Wills
Wills
Wills
As to Citizenship of Testator:
- If Filipino
o Determine where the will was executed
If executed in the Philippines it is determined by
Philippine law, the Civil Code
If executed outside the Philippines, it is governed by lex
loci celebrationis
o Lex loci celebrationis law of the place
where will was executed
Or if executed outside the Philippines testator may
choose Philippine law
o Executed in the Philippine embassy
- If non-Filipino
o He may choose from the following:
(1) Domiciliary law if in foreign country domiciled
(2) Lex Nationalis his own citizenship or nationality
(3) Philippine Law
o Note: If foreigner executes his will abroad (note: it is possible
that some property is in the Philippines, or some of the heirs are
Filipino citizens, thus such will need to be proven in the
Philippines.) he can choose the following:
Example: a citizen of the US legally residing in japan but
happen to have Filipino illegitimate children, or a Japanese
national residing in Singapore but who have shares of stock
or condominium unit in the Philippines.
He can choose numbers 1, and 2 above or lex loci
celebrationis
Note: If the extrinsic validity has already been threshed out in the probate
proceedings, that is the only time that the will be given effect.

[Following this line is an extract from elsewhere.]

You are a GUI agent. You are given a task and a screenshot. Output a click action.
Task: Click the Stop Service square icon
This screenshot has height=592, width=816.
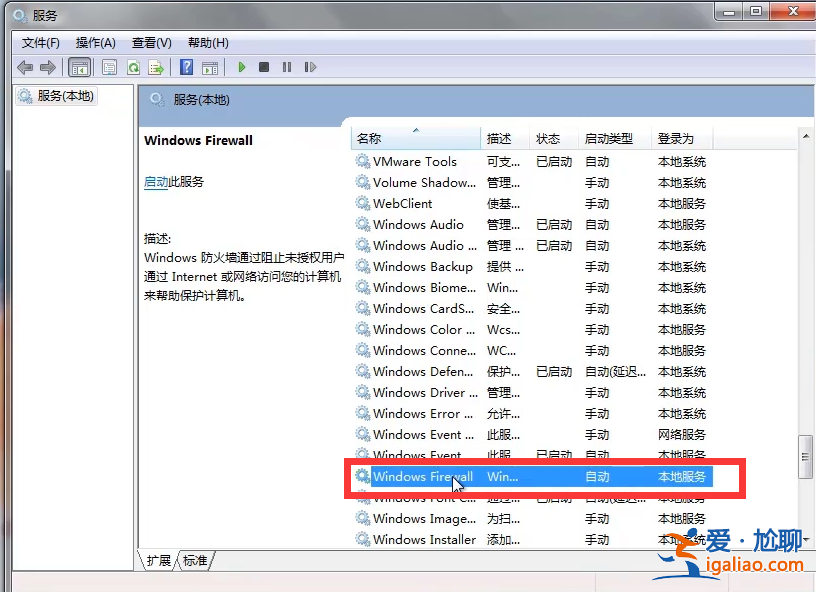tap(264, 67)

If will is in not
the form prescribed by law the will has no effect.
Thus after the issues of the form has been determined the next step
would be to determine the intrinsic validity of the will
Intrinsic validity of a will executed by Filipino
Note: The intrinsic validity of a will executed by a Filipino whether in the
Philippines or abroad, intrinsic validity pertains to the following:
o (a) order of succession
o (b) amount of successional rights
o (c) capacity of the heirs to inherit
The items mentioned above shall be governed by
Philippine law which is the law at the time of death,
or the law at the time successional rights will vest.
As to Issue:
- Concerned about the bare substance and effectively of
testamentary dispositions
o Example
Won the heir named is capacitated to inherit
WON the property to be given can in fact be conveyed
As to Time:
- Governed by the law at the time of death of the testator
o Reason: because that is when the successional rights vest
Note: although a will is executed inter-vivos it can only
take effect upon the death of its maker, prior to death of
the testator no rights can be transferred to the heirs.

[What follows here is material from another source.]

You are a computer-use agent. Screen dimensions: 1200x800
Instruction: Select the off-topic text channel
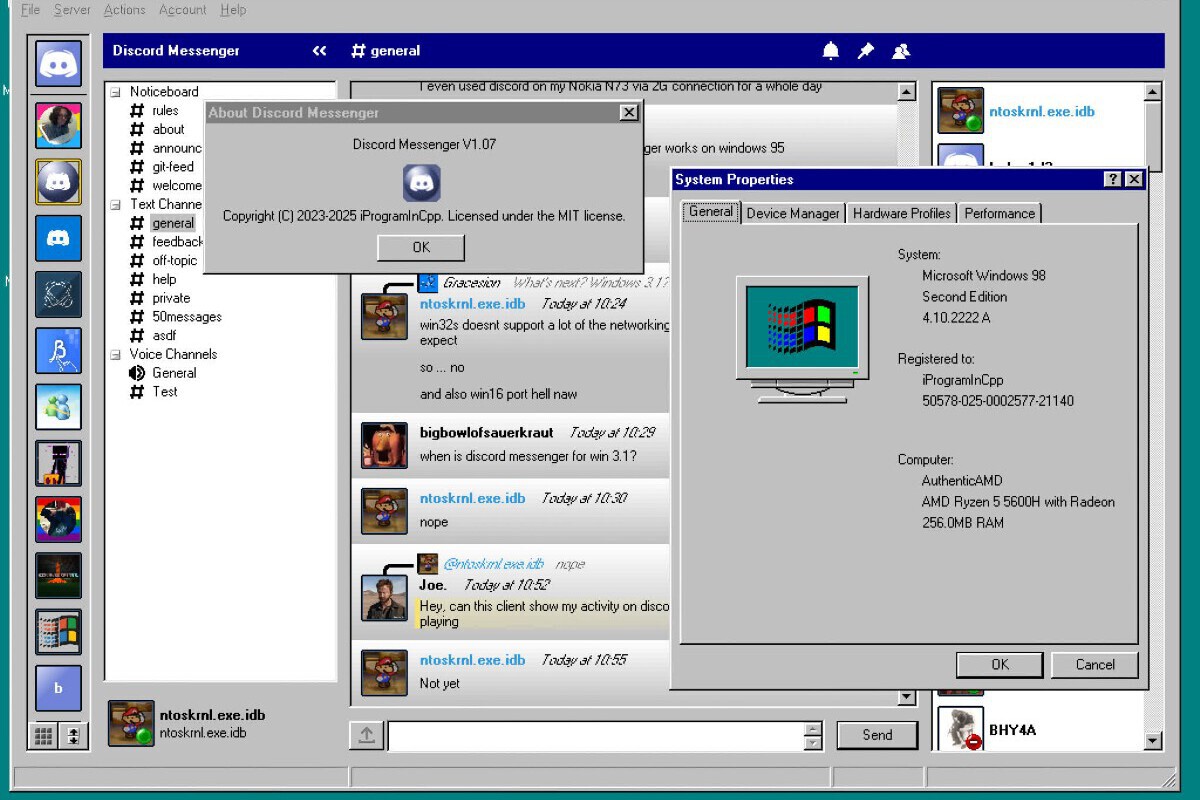pos(174,261)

Intrinsic validity of a will executed by a Non Filipino
- Article 16 paragraph 2 gives rise to a presumption that foreigners
are also governed by their own national law at the time of their
death.
- When a foreign law is material to the adjudication of a case in the
Philippines the following rules shall be observed:
o (a) the foreign law must be alleged and proved as if it were an
ordinary fact
o (b) Proved by official publication of foreign law if not
o (c) By an authenticated copy of that foreign law by the official
custodian abroad if not
o (d) By an authenticated or certified copy of the said law by the
Philippine embassy or consular official abroad
o (e) Note: if the foreign law upon proof refers it back to another
law then apply the principle renvoi
o (f) in the absence of proof of the foreign law or absence of
relevant evidence to the court then the rule on processual
presumption shall apply
Processual presumption means that the foreign law is
presumed to be the same as Philippine law
Testamentary Capacity
Note: The right to make a will is a purely statutory right, thus the
requirements for the law for its validity must be strictly or substantially
complied with as the case maybe, thus only certain persons are accorded a
right to make a will.
Testamentary power
- Refers to the statutory right to dispose of property post mortem
Testamentary Capacity
- Refers to qualifications or disqualification to make a will, as set forth by
the law itself
o Answers the question of who may exercise testamentary power
Qualifications to exercise Testamentary Capacity
- (1) must be at least 18 years of age at the time of execution
o 18 years old are allowed to make a will because they are
possessed of full civil capacity
o Minor cannot execute a valid will because of absence of
testamentary capacity
o If will is executed by a person below 18 years old such will
cannot be subsequently ratified when the testator reached the
age of majority the fact that it is void
Minors in the Philippines always die intestate
Remedy: make another will
Note: the specific formalities and solemnities for each kind or form are all
intended for the following purpose:
a. To close the door against fraud and false claims, the fact that
testator is already dead
b. To prevent substitution of wills, thus the law on formalities imposes
certain identifying marks in each and every page, so that no
insertion, removal or intercalation of pages shall be done, thats
why a will is a single continuous act
c. These formalities would be to avoid any part of the hereditary
estate from passing to persons never intended by the testator to
benefit
Specific solemnities of a Notarial or Ordinary Will
- (1) every notarial will must be subscribed (signed, act of affixing a
signature) by the testator
o Note: signature refers to any mark or symbol manifesting the
intent to be bound
o Subscription or the Signature identifies the parties to the
instrument
o Note: The signature of the testator must appear in the following
places:
(a) at the bottom of the will
Does not refer to the physical bottom but the logical
end of the testamentary act
o This is the signature after the last
testamentary provision
o This is mandatory
Reason: this is to conclude the dispositive act
made by the testator
(b) at the margin of each and every page
Purpose: to identify each and every page but
only if the will is spread and scattered on different
pages
o Note: A single page will need not be signed on
each and every page, it needs to be signed
only at the logical end.
General rule: the signature must appear on the
right hand margin
o Exception: if there is sufficient compliance
Thus: if the signature appears on the
left, on the top or on every margin, or on
the bottom, for as long as there is a
marginal signature of the testator on
each and every page
o Note: the last page of the testamentary
disposition need not be signed on the margin
as long as the testator signs at the bottom,
that fact alone sufficiently identifies the pages.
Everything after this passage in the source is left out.